Credit his mother with addressing her son’s extreme weight loss, which helped Forrest gain the strength he needed to get better. “When things were bleakest with Forrest, we took control of his nutrition,” recalled Rae. “His feeding tube delivered a commercial hospital formula including corn syrup and preservatives – highly inflammatory and difficult to digest. We were determined to get real nutrients into his system and started in the hospital, sneaking organic green juice into his feeding tube. Then we created an organic, homemade formula and gradually took over his nutrition entirely. The body can’t heal without wholesome food. The hospital staff was very resistant at first, but when they saw the progress Forrest was making, a few commented that they wished more families would do what we were doing.”

Forrest is living proof that thinking outside the box can make a huge difference. The fact that he’s attending GMU is proof of the miraculous power of love, faith, hope, prayer, laughter, positive thinking, and more hope. His skull was rebuilt with grafts from his remaining skull and ribs. He speaks a bit nasally, but he’s able to scuba dive and play golf with Del. The sky really is the limit.

“College has been an incredible experience — ever since my injury, I’ve been longing for the ability to live my own life,” Forrest said. “Realizing that this is only the beginning is not a new thought but a welcoming one.”

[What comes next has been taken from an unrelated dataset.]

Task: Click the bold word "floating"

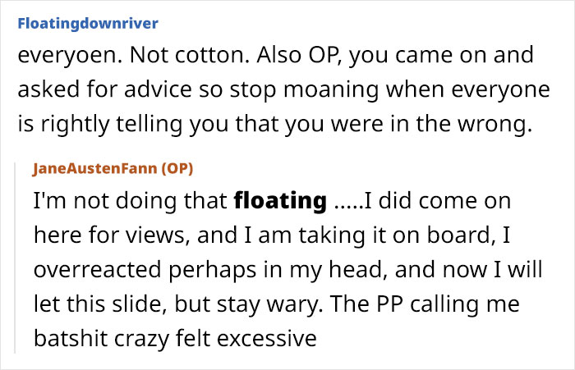Action: click(280, 201)
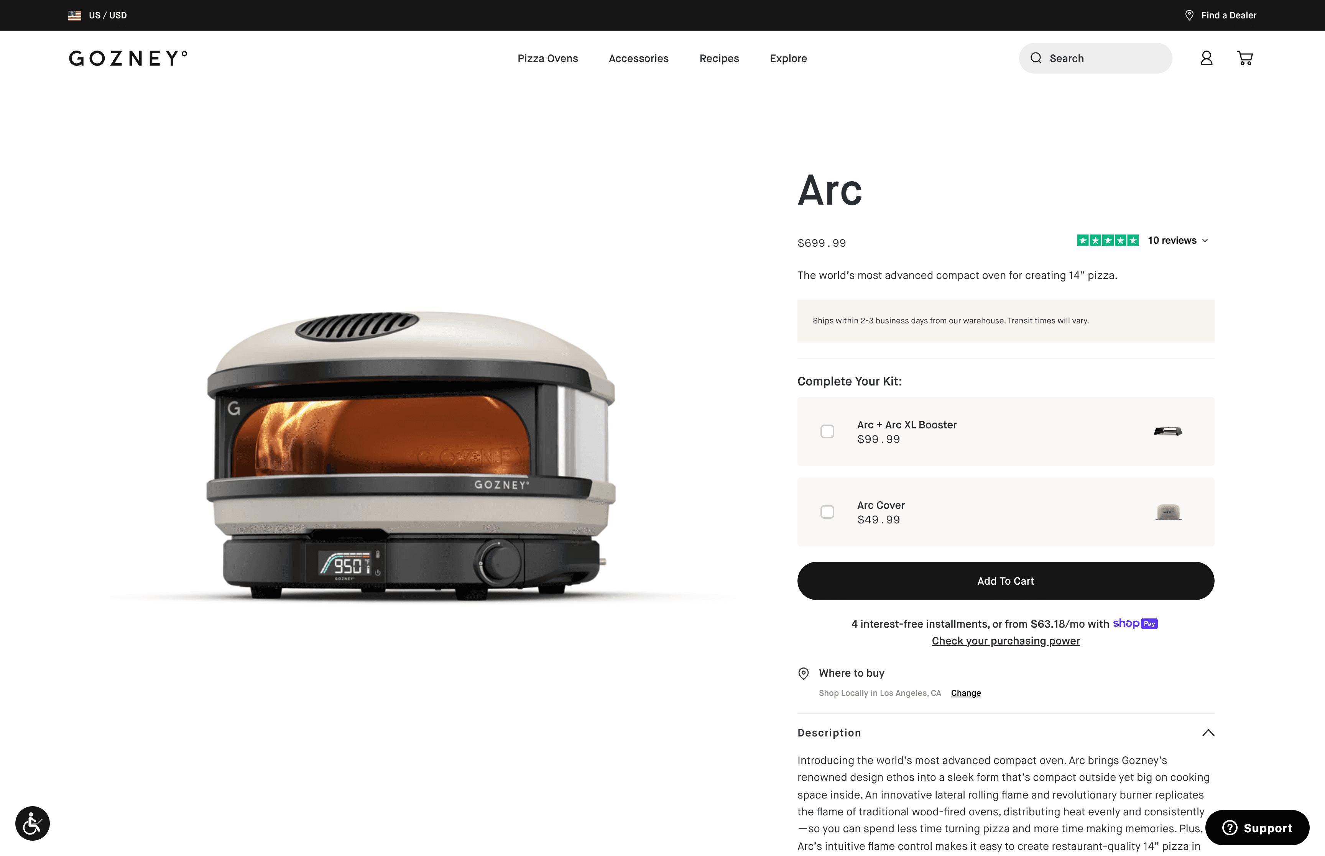Click the Gozney logo

point(128,58)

Forrest is in the George Mason Life Program, and this first semester is about building skills. His studies include Banking, Mathematics, Mason Exploration, Literature, Writing, Art, and Independent Living: Meal Planning and Preparation, Residential Housing, Self-Regulation, Fitness (Water Aerobics), Human Sexuality and Relationship Fundamentals.

“I will be able to take core classes this spring on the main GMU campus,” added Forrest. “I plan to study the environment and business.”

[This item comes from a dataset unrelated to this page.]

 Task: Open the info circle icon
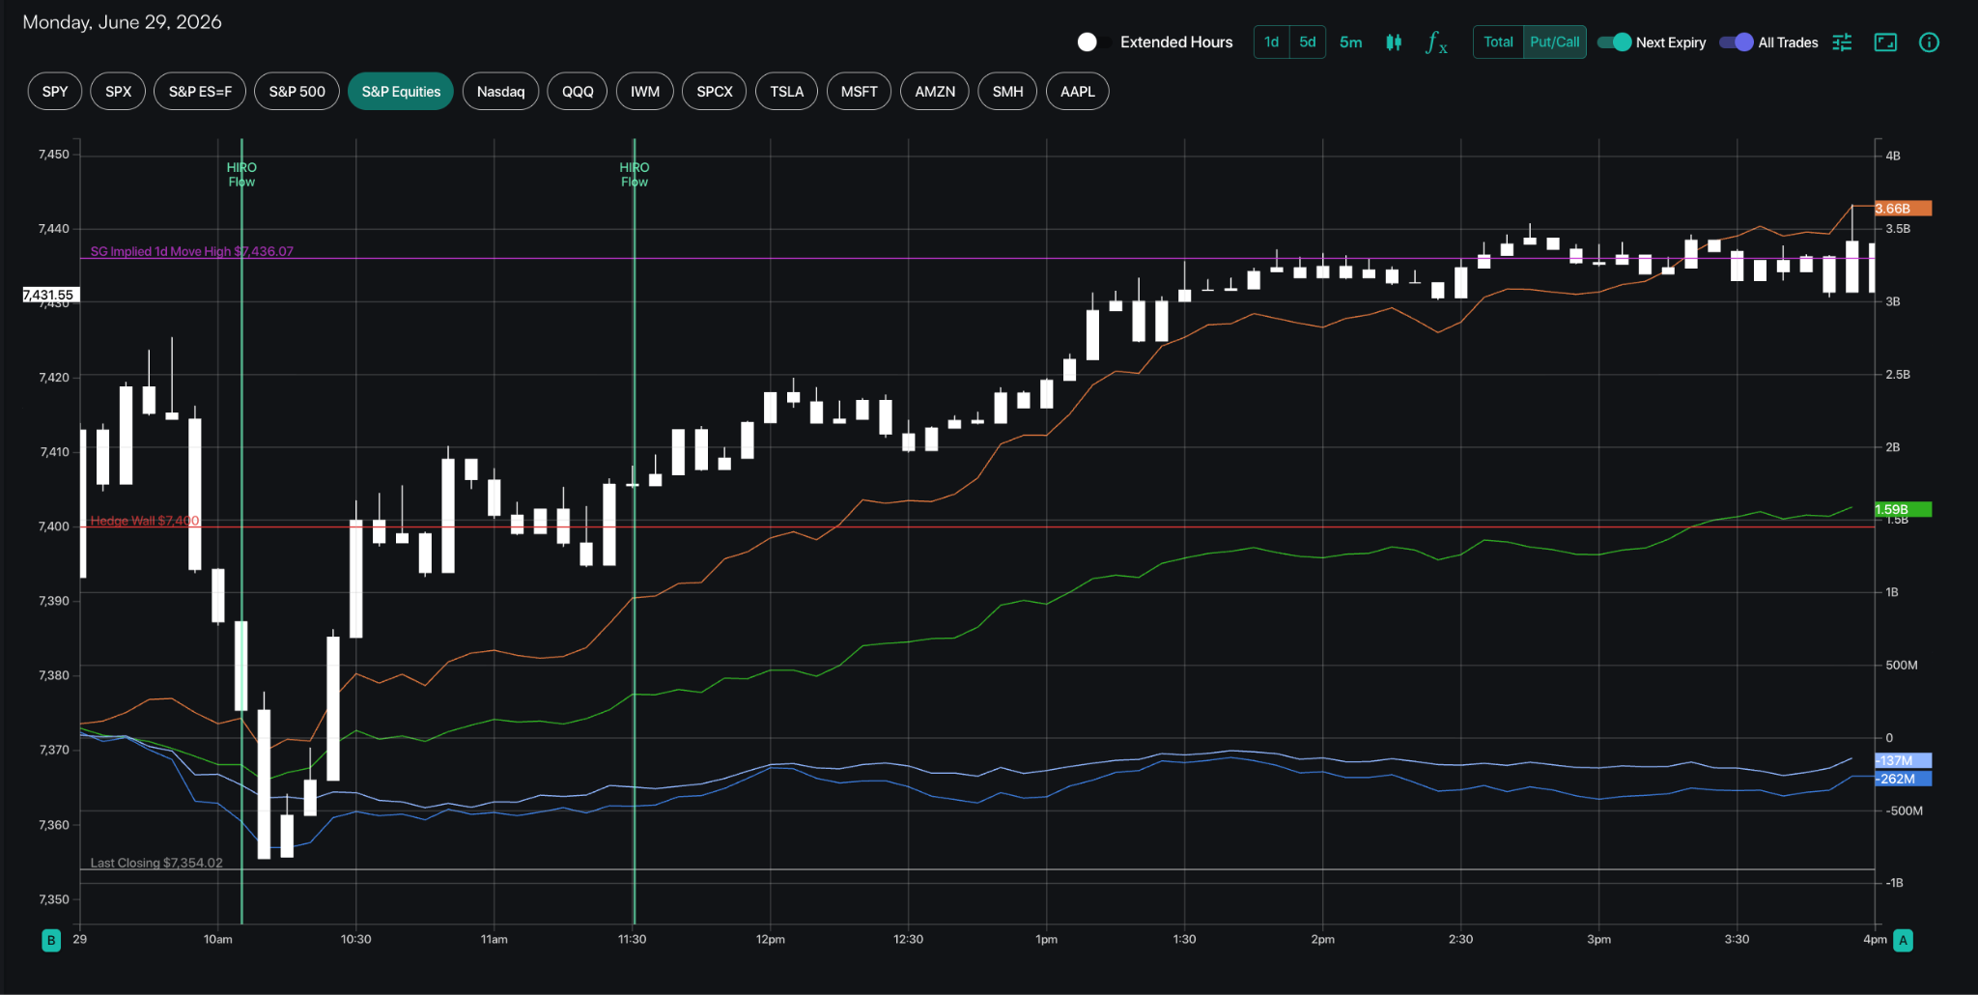point(1929,43)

That’s a lot for any first-year college student, but Forrest has always lived 140% gung-ho. His recovery has opened many minds within the medical world, and his story shines like a beacon of hope to others whose lives have been interrupted by brain injury.

Forrest’s Tribute to Del, posted on YouTube on January 12, 2016, honors the Physical Therapist with the song written and performed by Forrest himself: “Just Keep Walking.” Rest assured Del isn’t finished with Forrest, not by a long shot, pun intended. Del introduced Forrest to golf as part of his ongoing PT.

“Golf is very challenging, it won’t come easy, but Forrest is so competitive,” said Del. “He’s learning to use himself better stooping to pick the ball out of the cup, how to hit the ball to get a good drive, ways to lift the ball to get a few hops to the cup. Some days he walks, some days he drives the cart. Golf challenges every atom in his body. It’s the hardest game ever to learn to play, but I think it’s really good for Forrest and that he could be very good.”

This Thanksgiving, please spend some time contemplating your blessings and remember that, no matter what challenges you face, hope is the best way forward. Forrest and his family will return to NRH, this time to visit with and encourage other families dealing with brain injuries – letting them know they aren’t alone. Forrest is living proof that miracles can happen when you harness the power of positive thinking, faith, hope, prayer, and hope, always choosing hope.